Orozco fue un pilar básico de mis primeros conciertos en vivo hace más de 40 años. Los sábados por la mañana eran para los ensayos de la Orquesta Sinfónica de la RTVE, y los domingos para los matinales de la Orquesta Nacional, todos ellos en el «viejo» Teatro Real. Los sábados garantizabas el patio de butacas si madrugabas algo, mientras que los domingos, con 10 pesetas y el correspondiente cupón de estudiante, subías inevitablemente al gallinero, que en aquellos años tenía dos enormes cajones laterales con grandes ventanas por donde difícilmente veías más de medio escenario. Al apagarse las luces, algunos corríamos a sentarnos en las escaleras para poder ver el escenario completo, gracias a la complicidad de los viejos acomodadores y de muchos aficionados veteranos que hacían la vista gorda -probablemente recordando su juventud- y nos dejaban hacerlo. Bien es verdad que respondíamos con una atención exquisita y un silencio absoluto, pero es algo que hoy sería impensable.

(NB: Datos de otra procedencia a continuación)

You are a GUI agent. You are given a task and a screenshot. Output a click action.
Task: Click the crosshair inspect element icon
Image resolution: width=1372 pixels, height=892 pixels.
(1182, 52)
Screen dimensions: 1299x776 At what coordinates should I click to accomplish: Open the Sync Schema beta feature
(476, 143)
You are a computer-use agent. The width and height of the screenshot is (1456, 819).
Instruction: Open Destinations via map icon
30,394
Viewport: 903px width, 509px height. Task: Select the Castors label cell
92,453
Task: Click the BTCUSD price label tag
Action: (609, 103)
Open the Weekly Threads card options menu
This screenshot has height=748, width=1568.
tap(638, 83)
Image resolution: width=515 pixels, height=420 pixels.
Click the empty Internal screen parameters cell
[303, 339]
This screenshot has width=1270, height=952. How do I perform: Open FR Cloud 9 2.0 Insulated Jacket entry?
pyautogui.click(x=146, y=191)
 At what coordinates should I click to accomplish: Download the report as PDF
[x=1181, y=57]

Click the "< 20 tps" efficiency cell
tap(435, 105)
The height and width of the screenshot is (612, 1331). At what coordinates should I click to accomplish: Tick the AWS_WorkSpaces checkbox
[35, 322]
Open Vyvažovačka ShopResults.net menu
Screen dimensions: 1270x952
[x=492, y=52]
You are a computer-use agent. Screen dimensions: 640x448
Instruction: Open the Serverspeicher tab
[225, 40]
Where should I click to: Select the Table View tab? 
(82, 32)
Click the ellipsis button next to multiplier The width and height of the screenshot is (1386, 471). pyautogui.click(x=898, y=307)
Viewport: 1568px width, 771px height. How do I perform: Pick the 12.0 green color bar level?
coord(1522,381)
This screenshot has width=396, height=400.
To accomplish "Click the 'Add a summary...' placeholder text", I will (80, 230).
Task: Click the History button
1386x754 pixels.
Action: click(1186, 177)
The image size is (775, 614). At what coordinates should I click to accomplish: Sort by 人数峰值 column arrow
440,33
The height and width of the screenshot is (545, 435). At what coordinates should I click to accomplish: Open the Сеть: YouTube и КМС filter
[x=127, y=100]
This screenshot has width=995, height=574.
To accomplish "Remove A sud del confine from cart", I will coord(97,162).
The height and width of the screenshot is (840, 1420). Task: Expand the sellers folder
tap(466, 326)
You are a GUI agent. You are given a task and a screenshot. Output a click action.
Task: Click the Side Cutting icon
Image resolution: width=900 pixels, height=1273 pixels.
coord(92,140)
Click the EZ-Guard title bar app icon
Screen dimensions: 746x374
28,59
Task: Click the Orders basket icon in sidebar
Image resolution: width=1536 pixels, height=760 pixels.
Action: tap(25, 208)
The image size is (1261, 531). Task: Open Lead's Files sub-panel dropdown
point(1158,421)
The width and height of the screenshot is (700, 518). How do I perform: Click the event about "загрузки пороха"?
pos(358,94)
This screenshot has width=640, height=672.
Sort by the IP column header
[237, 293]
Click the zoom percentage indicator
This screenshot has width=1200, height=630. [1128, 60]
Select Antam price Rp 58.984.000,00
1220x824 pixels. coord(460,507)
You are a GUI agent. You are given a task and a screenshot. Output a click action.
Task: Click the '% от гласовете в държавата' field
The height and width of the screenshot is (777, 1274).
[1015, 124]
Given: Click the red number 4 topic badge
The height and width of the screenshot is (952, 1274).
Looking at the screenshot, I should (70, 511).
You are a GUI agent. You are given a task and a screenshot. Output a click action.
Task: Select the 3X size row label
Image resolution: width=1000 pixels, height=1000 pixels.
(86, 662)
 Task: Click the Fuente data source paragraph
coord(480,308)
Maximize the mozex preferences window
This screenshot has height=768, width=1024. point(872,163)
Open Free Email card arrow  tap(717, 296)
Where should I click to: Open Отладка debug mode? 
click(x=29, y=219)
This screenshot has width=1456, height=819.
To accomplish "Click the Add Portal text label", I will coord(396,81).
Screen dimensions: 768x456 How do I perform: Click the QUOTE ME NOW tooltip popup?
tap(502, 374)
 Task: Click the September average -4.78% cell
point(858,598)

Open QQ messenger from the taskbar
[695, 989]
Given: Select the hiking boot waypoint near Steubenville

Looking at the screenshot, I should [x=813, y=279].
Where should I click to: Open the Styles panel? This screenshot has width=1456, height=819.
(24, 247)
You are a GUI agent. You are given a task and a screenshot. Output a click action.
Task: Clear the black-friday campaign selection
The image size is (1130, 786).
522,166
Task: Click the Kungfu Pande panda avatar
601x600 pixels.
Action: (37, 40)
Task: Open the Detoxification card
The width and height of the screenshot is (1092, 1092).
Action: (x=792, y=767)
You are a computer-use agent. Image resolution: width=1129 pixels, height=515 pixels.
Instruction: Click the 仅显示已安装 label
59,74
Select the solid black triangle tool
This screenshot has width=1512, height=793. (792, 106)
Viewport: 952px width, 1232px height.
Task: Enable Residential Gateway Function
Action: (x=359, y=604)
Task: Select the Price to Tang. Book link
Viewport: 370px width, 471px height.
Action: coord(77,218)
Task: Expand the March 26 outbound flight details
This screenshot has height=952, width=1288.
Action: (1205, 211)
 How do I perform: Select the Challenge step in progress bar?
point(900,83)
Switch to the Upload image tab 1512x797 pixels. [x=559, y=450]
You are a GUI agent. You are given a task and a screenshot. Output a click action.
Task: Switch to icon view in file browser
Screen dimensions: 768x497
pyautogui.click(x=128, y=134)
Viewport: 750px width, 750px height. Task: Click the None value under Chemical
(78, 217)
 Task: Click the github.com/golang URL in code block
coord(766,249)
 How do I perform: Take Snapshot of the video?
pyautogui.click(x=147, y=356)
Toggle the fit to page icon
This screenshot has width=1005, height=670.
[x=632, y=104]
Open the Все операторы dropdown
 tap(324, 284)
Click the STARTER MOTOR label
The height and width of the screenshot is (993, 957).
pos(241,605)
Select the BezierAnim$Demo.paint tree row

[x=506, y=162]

Cada concierto te revelaba nuevas obras, nuevos intérpretes, y te despertaba la curiosidad por ampliar repertorio, y por qué no decirlo también, por descubrir esas orquestas extranjeras que salían en los folletos de Ibermúsica, y que te ponían los dientes largos. Pero sus precios eran prohibitivos para un crío de 13 años y solo conseguías entrar cuando a alguno de sus «ricachones» abonados le sobraba alguna entrada y se apiadaba de ti.
Pero en aquellos años, los solistas y directores que venían a ambas orquestas no tenían mucho que envidiar a las grandes, o al menos eso nos parecía a nosotros. Nombres como Isaac Stern, Sergiu Celibidache, Carlo Maria Giulini, Eliahu Inbal, Nikita Magaloff, Anne-Shopie Mutter o André Watts eran habituales en sus ciclos.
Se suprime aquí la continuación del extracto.